**ABOUT THIS EXERCISE**:
Some lines hold the string "Given". Copy all of them from the material that follows.

**RECORDS FOR THE TASK**:
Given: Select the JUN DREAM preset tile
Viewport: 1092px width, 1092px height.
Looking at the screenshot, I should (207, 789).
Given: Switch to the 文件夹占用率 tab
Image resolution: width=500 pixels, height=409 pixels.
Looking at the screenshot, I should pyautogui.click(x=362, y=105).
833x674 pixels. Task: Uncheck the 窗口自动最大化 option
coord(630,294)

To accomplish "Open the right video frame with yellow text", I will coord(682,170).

...

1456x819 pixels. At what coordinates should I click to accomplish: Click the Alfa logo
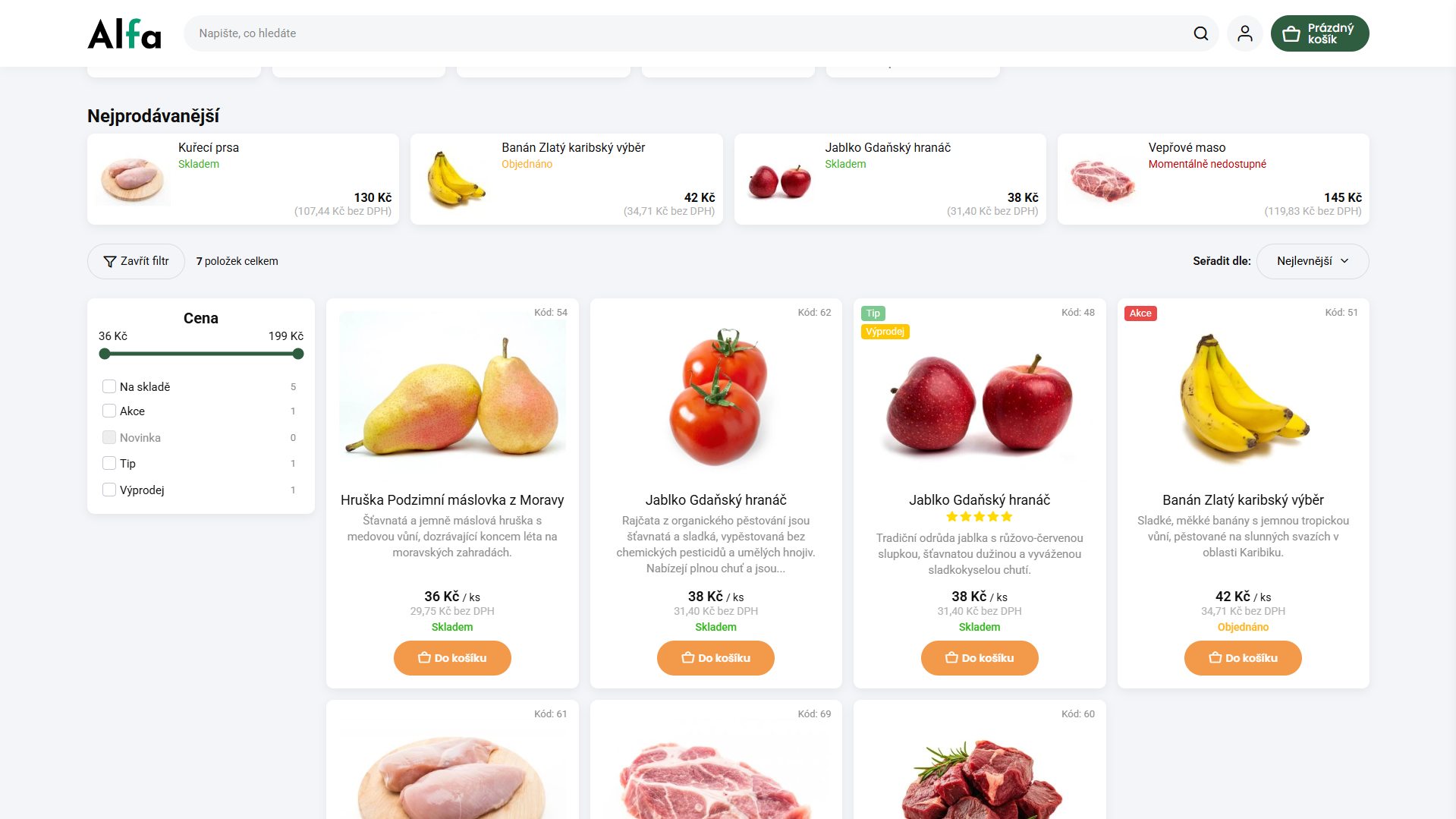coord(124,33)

...

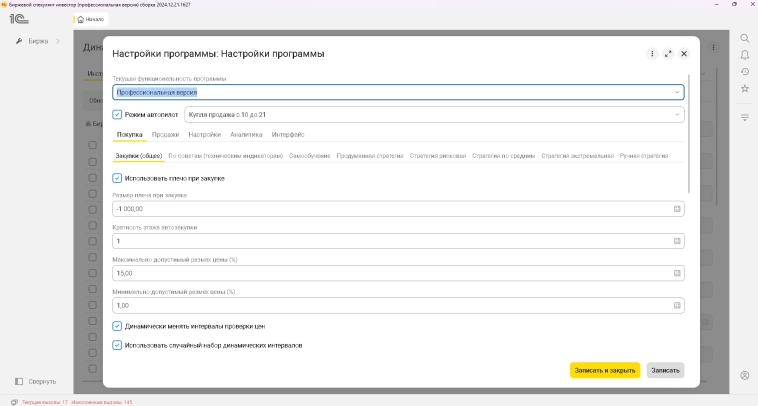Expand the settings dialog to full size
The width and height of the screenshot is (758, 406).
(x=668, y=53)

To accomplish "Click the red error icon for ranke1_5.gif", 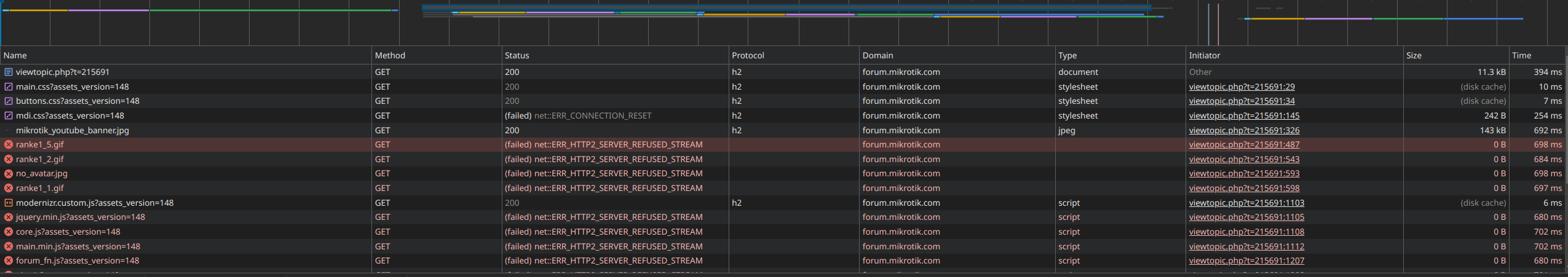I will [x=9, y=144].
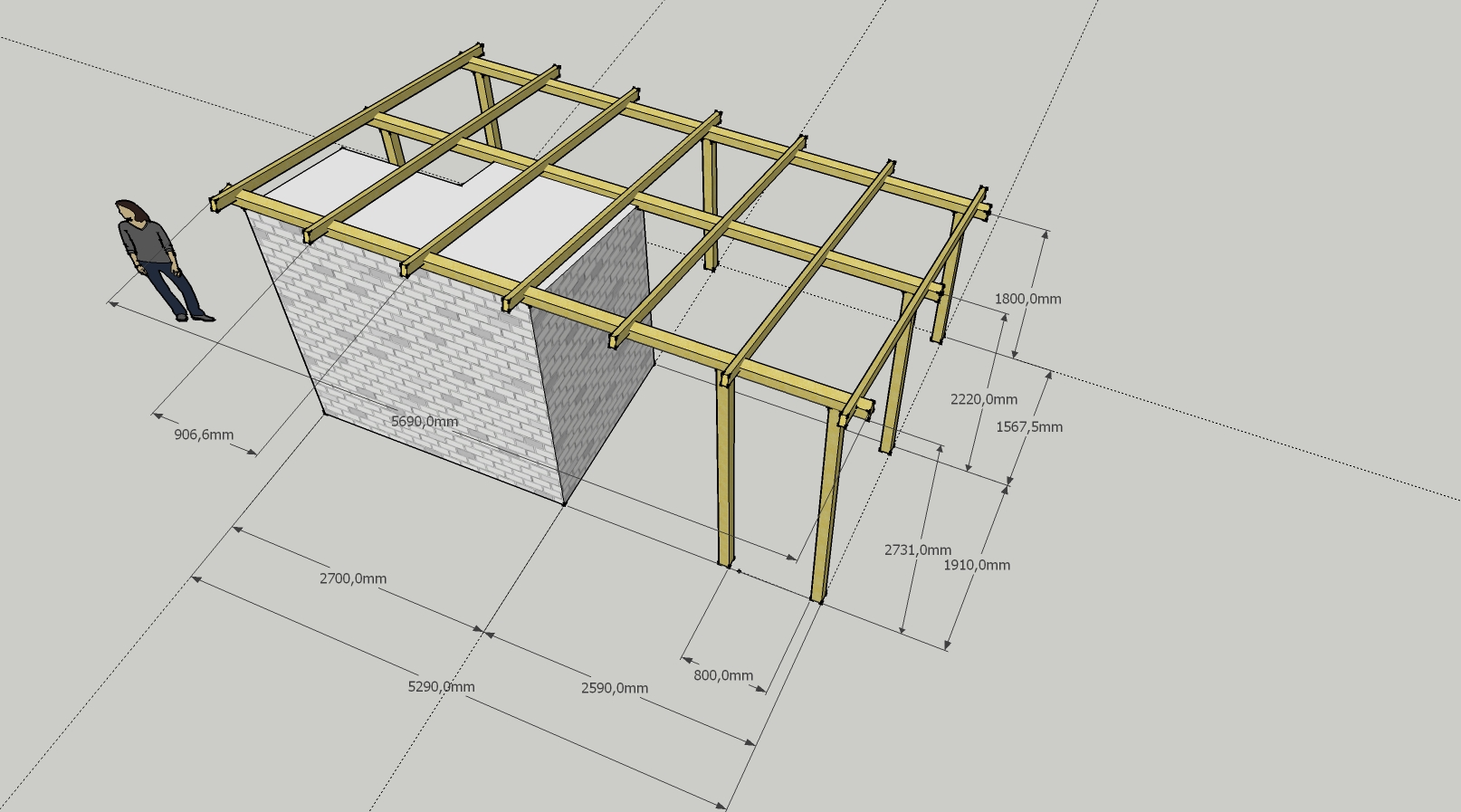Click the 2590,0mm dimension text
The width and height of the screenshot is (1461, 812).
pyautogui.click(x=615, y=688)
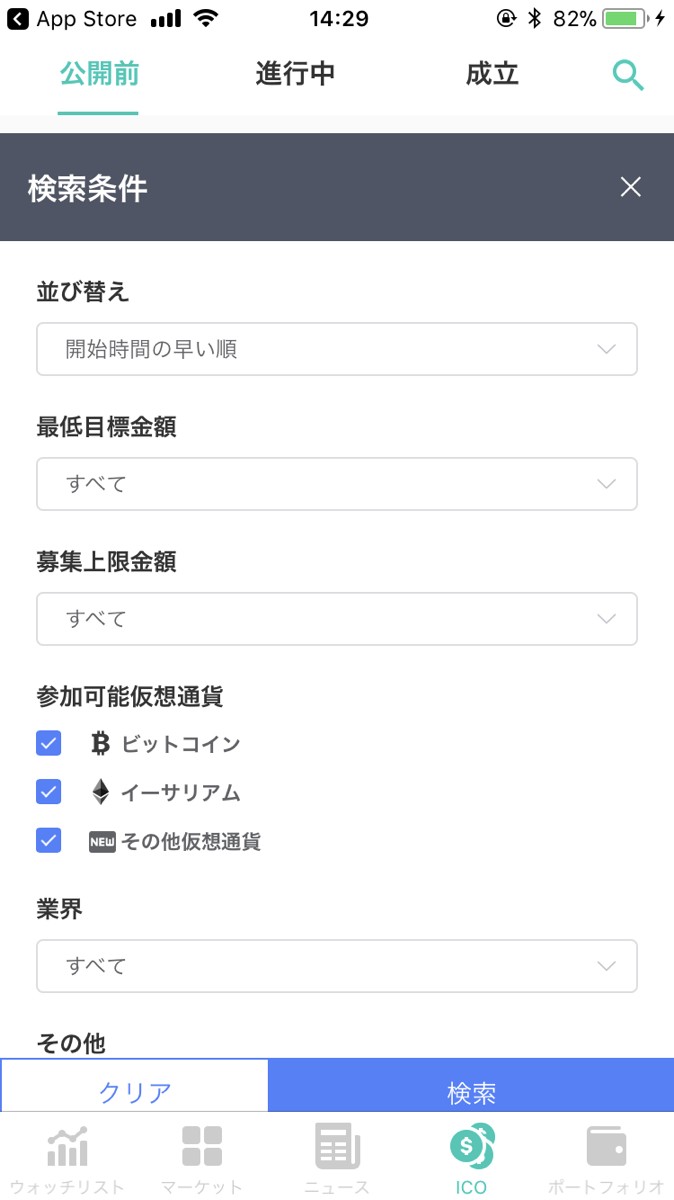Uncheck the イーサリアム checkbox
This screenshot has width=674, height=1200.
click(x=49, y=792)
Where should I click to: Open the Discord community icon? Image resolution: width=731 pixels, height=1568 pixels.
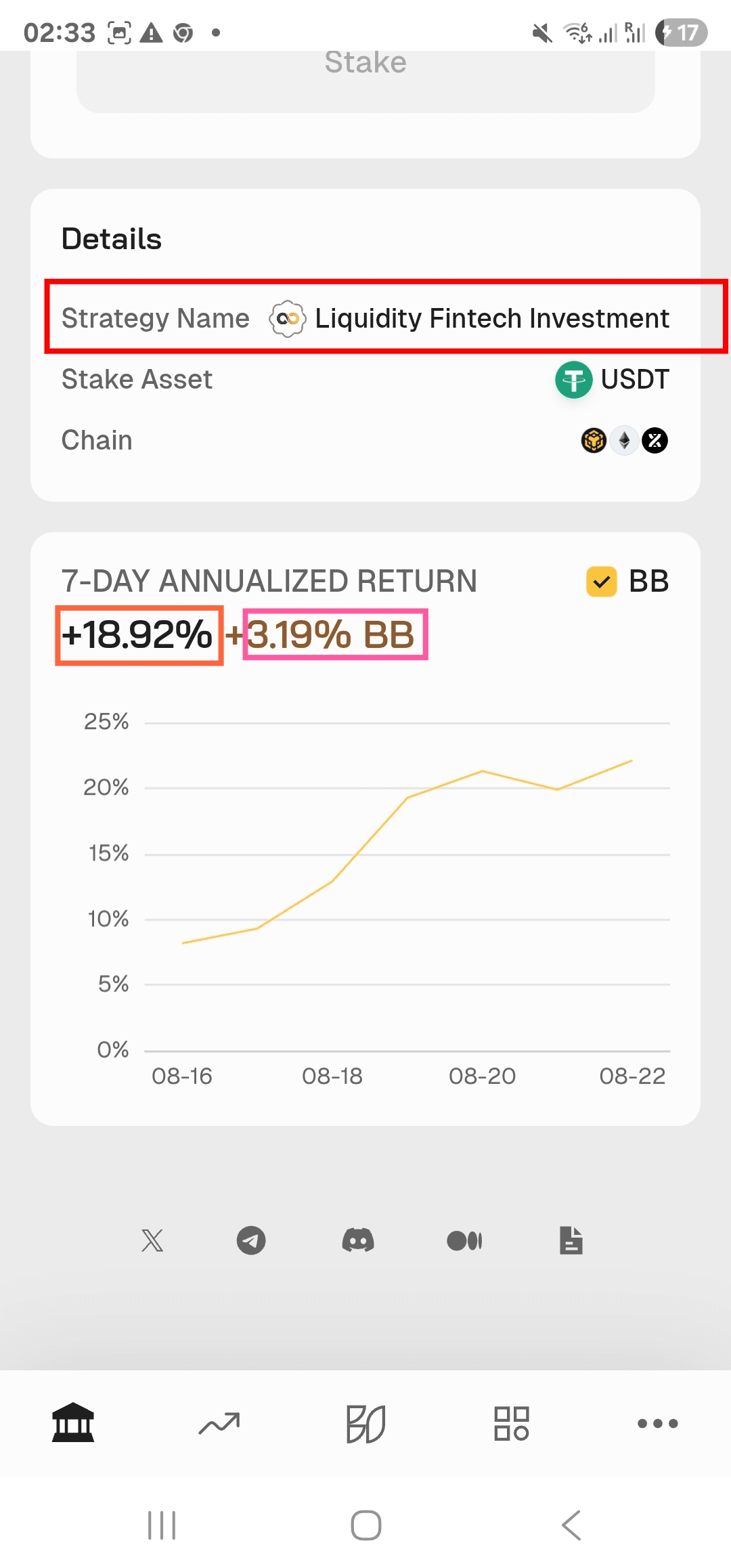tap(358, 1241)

**RESPONSE TO THE TASK**:
Given: Select the JUN DREAM preset tile
Given: Switch to the 文件夹占用率 tab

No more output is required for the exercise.